Sophy Fields grew up in Bremen, a coal mining town in Western Kentucky’s Muhlenberg
County, and her father works for Warrior Coal.
But all the mining in Bremen is done underground, so it wasn’t until she went on a
field trip to Eastern Kentucky with other students from the Environmental Geology
and Environmental Law and Policy classes in the spring of 2023 that she saw the effects
of mountain-top-removal coal mining.
“Coal mining [in Appalachia] causes a large amount of ecological and health damage,”
she wrote in a blog about the experience. “The people in these regions face the damaging
health effects of the coal industry and see environmental degradation in their own
backyards.”
"Through the variety of classes, coursework and hands-on experiences at Bellarmine, I am well prepared to take the next steps toward my career."

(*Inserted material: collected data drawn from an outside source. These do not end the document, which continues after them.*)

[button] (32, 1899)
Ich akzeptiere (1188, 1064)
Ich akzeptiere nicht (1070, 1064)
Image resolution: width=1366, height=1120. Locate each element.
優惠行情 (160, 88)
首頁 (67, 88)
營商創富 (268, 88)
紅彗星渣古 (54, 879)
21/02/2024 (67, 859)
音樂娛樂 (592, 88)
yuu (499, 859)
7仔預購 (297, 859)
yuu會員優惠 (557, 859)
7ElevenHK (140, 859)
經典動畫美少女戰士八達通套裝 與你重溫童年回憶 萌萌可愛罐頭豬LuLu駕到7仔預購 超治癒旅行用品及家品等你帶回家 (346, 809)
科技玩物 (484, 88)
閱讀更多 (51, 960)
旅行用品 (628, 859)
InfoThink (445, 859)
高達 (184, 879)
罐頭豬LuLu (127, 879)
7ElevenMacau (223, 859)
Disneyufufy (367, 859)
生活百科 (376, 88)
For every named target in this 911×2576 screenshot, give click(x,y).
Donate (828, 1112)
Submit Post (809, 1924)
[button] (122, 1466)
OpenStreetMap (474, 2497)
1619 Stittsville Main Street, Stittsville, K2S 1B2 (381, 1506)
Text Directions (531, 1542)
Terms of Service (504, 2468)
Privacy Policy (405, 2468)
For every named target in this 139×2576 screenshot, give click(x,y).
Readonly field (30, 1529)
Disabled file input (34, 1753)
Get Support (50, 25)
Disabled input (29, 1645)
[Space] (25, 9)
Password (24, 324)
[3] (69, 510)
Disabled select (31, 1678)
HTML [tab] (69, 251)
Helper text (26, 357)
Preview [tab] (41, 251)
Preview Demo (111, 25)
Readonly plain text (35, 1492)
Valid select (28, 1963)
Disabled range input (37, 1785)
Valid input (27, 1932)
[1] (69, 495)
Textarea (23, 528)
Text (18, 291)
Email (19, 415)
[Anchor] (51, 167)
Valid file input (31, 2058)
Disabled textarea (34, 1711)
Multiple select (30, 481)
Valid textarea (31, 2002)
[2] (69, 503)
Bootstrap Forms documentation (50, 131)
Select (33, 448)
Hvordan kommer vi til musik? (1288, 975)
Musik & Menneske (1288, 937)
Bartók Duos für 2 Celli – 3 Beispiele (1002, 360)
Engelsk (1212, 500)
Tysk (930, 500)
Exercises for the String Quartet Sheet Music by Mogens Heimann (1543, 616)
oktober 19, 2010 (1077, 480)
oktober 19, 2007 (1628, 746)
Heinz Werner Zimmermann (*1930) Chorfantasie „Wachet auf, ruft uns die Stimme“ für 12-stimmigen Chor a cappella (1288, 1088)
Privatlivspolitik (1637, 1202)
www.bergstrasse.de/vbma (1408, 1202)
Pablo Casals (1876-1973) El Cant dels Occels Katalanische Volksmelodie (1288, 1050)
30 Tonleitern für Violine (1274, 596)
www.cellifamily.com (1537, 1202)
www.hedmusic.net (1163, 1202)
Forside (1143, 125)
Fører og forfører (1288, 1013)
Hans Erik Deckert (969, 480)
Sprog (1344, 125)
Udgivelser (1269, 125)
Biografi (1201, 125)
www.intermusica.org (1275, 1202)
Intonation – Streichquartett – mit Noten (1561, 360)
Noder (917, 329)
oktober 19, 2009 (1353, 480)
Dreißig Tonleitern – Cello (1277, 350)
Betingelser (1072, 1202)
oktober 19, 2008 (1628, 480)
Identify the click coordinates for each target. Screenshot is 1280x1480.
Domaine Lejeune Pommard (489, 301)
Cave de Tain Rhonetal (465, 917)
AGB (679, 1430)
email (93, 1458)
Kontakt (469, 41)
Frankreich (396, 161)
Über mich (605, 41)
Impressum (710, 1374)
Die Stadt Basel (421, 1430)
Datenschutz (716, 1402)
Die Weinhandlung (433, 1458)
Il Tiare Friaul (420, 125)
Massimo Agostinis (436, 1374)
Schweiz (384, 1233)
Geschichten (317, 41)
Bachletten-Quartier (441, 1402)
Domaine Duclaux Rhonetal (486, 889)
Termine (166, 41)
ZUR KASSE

“In my Geology class with Dr. Kate Bulinski, we were able to visit many local companies
and organizations in the environmental field, such as a wastewater treatment plant,
a limestone quarry, and a landfill,” she said.
She also participated in two study abroad trips—to San Salvador and Belize—through
biology classes.
“I feel like through the variety of classes, coursework and hands-on experiences at
Bellarmine, I am well prepared to take the next steps toward my career.”
She plans to work in environmental education and interpretation and is currently applying
for internships through the Student Conservation Association. Her dream is to be an
interpretive park ranger out West, perhaps at Redwood National Park in California.
As a first-generation college student, she said she benefited from Bellarmine’s Pioneer
Scholars program. She is graduating a year early thanks to the 47 credit hours she
earned through dual-credit classes in high school and AP exam scores.
And while Bellarmine was her top college choice, she said she wouldn’t have been able
to attend without the scholarships she received, including the Horrigan Scholarship
and Presidential Scholarship from Bellarmine and an award from the Alliance Coal Scholars
Program for the children of Alliance Coal employees.
Coal mining didn’t really influence her career path, though, she said.
“My family is a very outdoorsy family, so I knew from a young age that I wanted a
career that was outdoors. At fifth-grade graduation, we had to say what we wanted
to do, and I said I wanted to be an ecologist.”